Sadly, the end-of-stage boss battles can grow frustrating. Simultaneously stopping a barrage of subordinates while also triggering temporary stun states makes progress slow and slightly unsatisfying. There’s an attempt to balance these fights with health-restoring green crystals scattered about, but it’s evident that these showdowns need modification. Another issue is asset recycling. Not only do bosses make repeat appearances but you’ll trek through the same alien landscapes more than once when tackling missions.
The Right Orb for the Job
These issues aside, fights are forceful, compelling players to prioritize targets and be aware of dangerous congregations of adversaries. Using the proper tool against enemies is crucial as well. Most enemy AI movement behaviors are largely simple, with foes taking notice and confronting as you draw near. But occasionally, Virballs pits you against a charging space dinosaur, which helps to offset tedium.
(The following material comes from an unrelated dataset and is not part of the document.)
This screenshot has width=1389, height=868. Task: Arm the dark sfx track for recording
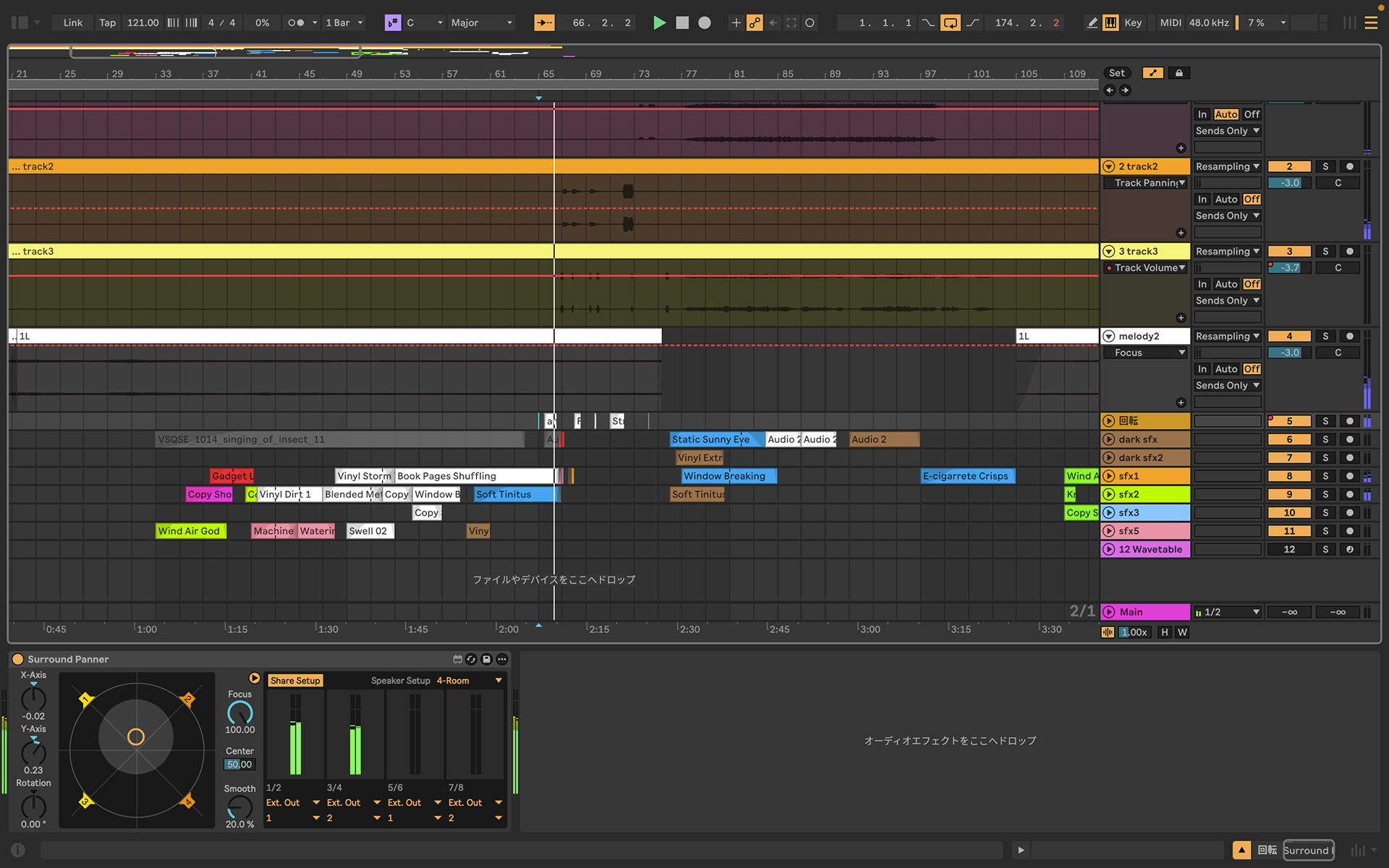pyautogui.click(x=1350, y=439)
Performance-wise, Virballs is mostly solid. You’ll likely encounter the occasional bug, like when an NPC stops following you on an escort mission. If you own at least a moderately robust GPU, the game runs like a dream. With an RTX 3070, the game delivered an unwavering 60 frames per second. But for those with portable PC like a Steam Deck or ROG Ally, expect the intermittent drop in fluidity even when your battery is set for guzzle mode.
At its best, Virballs might evoke memories of action-exploration hits like Ratchet & Clank, Skylanders, or the 2018 Spyro the Dragon remake. From a mission selection screen where spirals of wispy purple clouds hover around a desert planet to arid ground textures and skies dotted with a soaring spacecraft, pleasing visuals are plentiful. Sure, there’s the intermittent instance of pop-in and reused architectural structures. But those who lived through the sixth hardware generation might appreciate the ubiquitous sheen applied to characters and the environment.
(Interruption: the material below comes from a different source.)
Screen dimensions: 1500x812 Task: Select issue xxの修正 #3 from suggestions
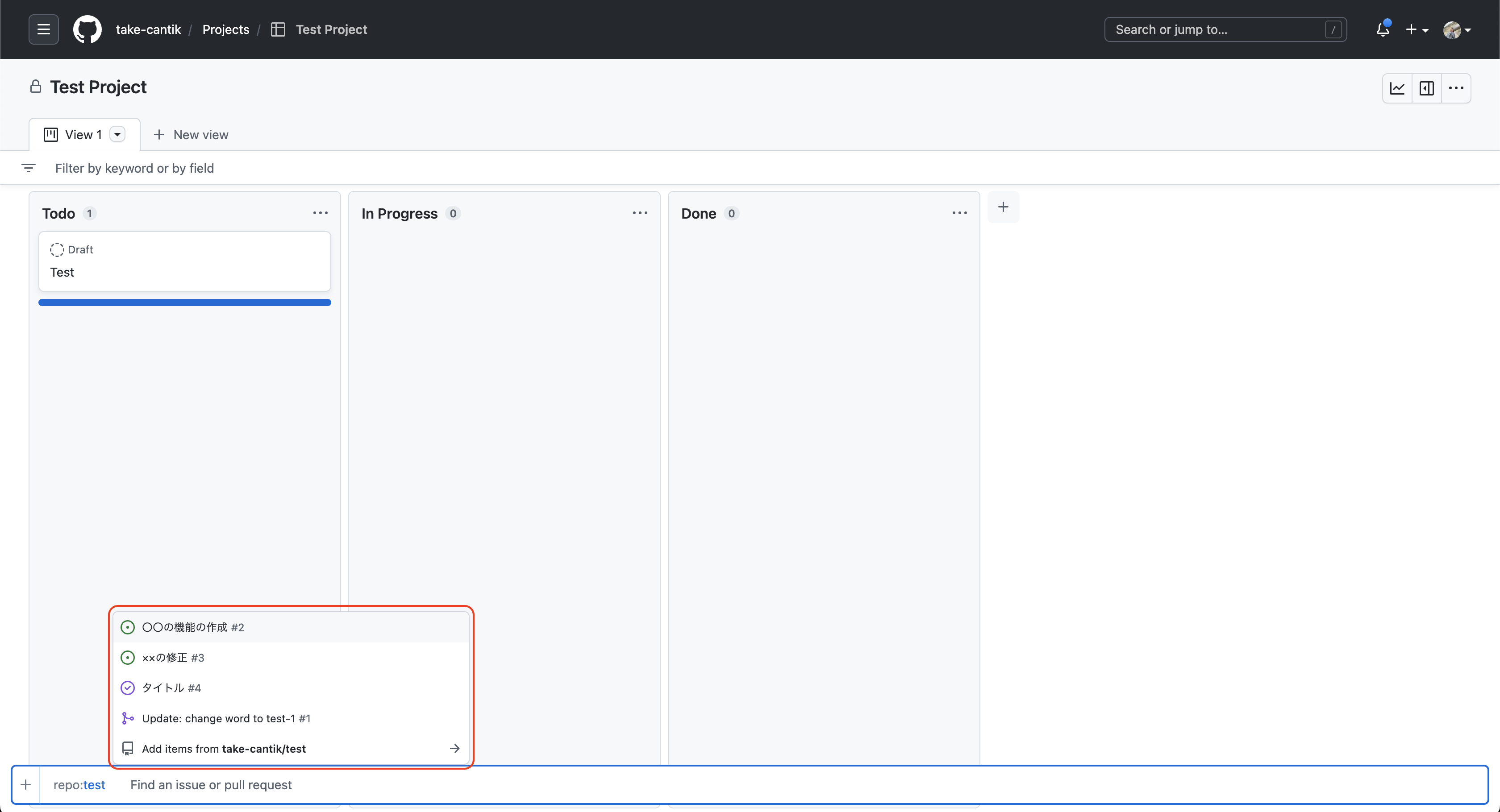point(172,658)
Virballs was played on PC with review code provided by the publisher.
Overview
GAMEPLAY - 70%
CONTROLS - 65%
AESTHETICS - 75%
ACCESSIBILITY - 70%
PERFORMANCE - 70%
VALUE - 75%
71%
GOOD
Habitually, Virballs channels the playfulness of a PlayStation 2-era action shooter. Sure, environments get recycled and mixing ammo types in the heat of battle is clumsy, but there’s the persistent push to see what challenges the next planet brings.